**Your goal**
Report the lines of the data below that contain the string "agent".

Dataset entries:
◇ ◇ ◇ ◇

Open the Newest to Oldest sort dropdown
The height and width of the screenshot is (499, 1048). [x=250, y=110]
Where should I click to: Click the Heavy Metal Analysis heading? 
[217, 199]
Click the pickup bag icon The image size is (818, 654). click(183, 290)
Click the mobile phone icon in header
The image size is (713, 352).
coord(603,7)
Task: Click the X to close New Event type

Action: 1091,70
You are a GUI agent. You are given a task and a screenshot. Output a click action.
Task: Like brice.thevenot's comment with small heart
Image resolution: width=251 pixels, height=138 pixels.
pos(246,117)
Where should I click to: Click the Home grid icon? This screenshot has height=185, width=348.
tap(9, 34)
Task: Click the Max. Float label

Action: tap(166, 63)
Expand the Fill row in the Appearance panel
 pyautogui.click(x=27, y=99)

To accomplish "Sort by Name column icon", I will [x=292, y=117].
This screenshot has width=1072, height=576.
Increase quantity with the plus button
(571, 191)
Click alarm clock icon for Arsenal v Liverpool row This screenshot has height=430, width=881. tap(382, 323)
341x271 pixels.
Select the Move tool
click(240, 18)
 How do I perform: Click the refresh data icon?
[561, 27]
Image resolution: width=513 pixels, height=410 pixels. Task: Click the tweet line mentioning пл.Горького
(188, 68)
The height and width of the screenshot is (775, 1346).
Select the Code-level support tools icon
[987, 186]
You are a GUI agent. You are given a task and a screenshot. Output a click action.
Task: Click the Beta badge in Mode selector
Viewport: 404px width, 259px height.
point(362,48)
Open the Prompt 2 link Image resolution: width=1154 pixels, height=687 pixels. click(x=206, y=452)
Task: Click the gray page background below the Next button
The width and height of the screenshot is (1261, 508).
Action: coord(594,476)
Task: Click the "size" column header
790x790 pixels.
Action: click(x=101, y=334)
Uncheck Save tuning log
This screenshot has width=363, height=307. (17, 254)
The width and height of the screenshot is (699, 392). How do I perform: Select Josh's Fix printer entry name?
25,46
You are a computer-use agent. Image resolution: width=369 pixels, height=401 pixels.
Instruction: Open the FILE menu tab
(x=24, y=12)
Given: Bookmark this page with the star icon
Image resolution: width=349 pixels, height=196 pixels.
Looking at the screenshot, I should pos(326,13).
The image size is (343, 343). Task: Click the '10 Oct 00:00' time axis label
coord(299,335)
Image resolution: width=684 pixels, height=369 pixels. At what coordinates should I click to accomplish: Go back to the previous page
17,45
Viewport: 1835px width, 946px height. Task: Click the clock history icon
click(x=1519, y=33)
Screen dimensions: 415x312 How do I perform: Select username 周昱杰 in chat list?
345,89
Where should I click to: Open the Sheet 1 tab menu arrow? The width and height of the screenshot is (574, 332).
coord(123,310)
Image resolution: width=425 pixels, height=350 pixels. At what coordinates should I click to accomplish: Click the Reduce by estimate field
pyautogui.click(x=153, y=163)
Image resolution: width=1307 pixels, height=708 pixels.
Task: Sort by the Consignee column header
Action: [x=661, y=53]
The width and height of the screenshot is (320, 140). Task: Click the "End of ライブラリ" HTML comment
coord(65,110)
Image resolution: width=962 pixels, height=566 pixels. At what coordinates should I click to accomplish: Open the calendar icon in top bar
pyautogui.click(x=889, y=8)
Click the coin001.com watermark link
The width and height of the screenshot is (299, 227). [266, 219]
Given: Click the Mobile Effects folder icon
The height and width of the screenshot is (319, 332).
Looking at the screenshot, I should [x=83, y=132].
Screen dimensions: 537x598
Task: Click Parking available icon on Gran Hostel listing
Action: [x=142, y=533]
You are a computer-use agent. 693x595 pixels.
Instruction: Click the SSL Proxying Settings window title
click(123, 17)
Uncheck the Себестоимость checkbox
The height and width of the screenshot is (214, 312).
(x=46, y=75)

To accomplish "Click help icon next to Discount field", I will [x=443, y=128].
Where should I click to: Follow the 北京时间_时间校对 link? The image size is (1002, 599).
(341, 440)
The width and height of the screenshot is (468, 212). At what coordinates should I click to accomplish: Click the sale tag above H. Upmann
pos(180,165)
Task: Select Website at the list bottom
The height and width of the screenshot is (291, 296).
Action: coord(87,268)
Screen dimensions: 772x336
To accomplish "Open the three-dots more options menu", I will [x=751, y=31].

◇ ◇ ◇ ◇

**Result of this task**
You are a GUI agent. You are given a task and a screenshot. Output a click action.
You are a GUI agent. You are given a task and a screenshot. Output a click action.
You are a computer-use agent. Image resolution: width=369 pixels, height=401 pixels.
You are a computer-use agent. 693x595 pixels.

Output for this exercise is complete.